=== The input ===

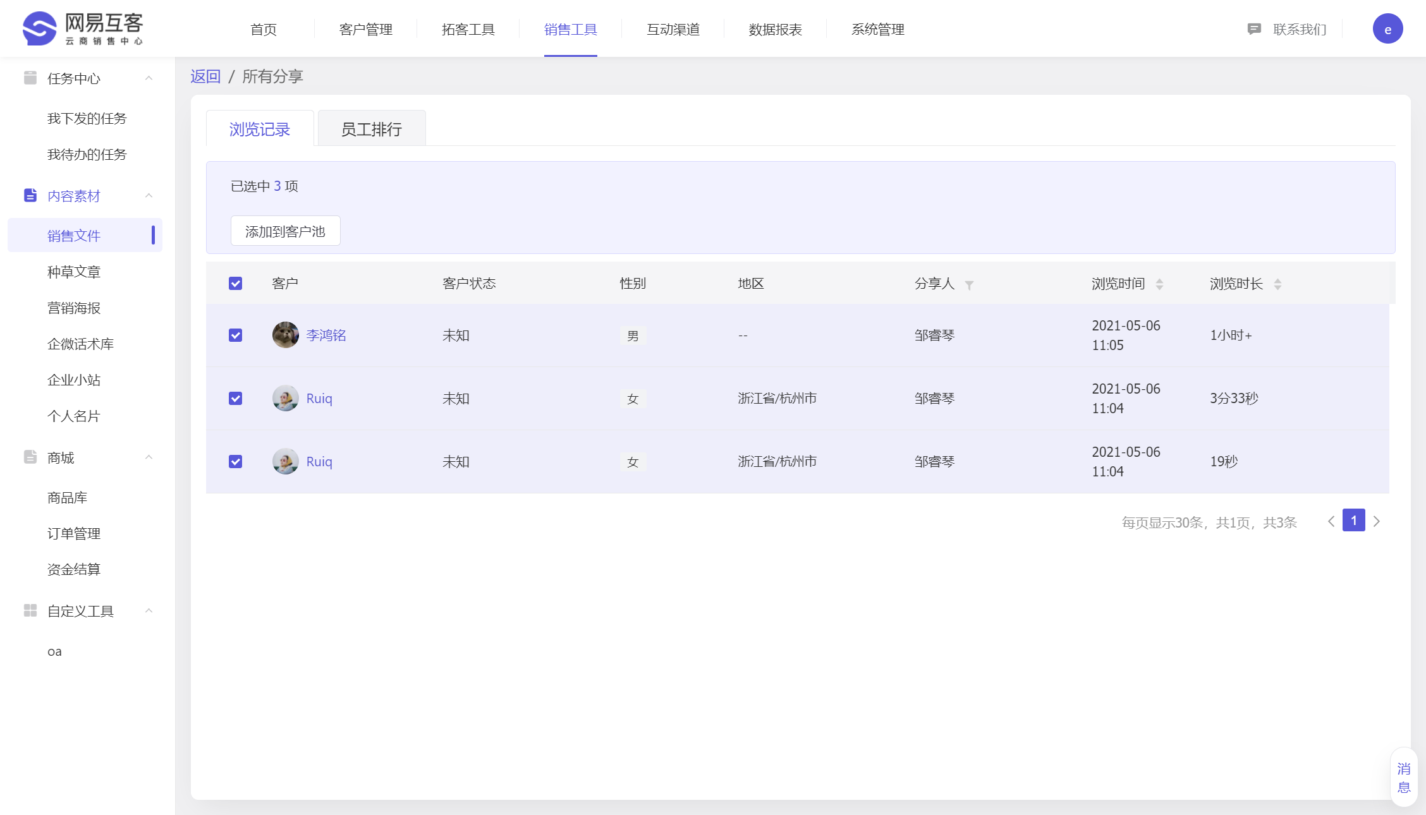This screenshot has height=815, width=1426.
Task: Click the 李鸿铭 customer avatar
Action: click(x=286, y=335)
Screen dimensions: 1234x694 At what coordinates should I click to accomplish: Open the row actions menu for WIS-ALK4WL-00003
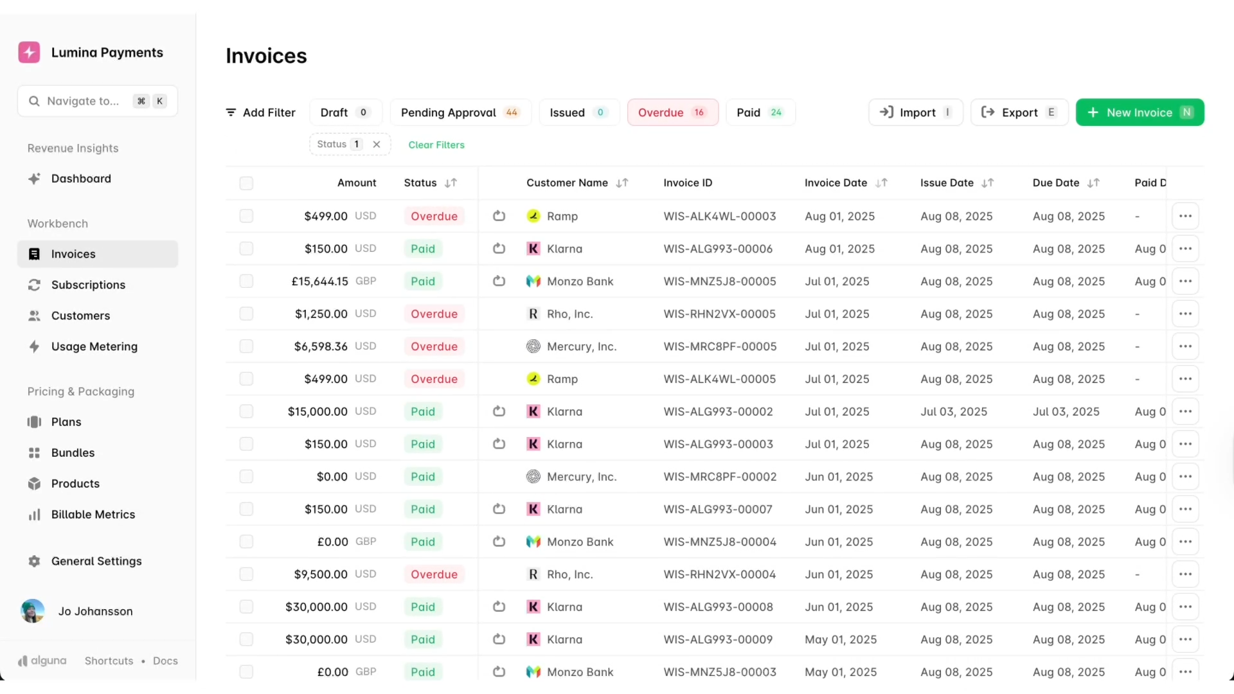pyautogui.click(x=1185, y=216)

===

About this task >>
When the line that holds "Screen dimensions: 1234x694" is reached, begin duplicating exactly, and continue through the last line of the listing, skipping the pictures; output nothing else.

Answer to this exercise >>
Screen dimensions: 1234x694 At what coordinates should I click to accomplish: Open the row actions menu for WIS-ALK4WL-00003
pyautogui.click(x=1185, y=216)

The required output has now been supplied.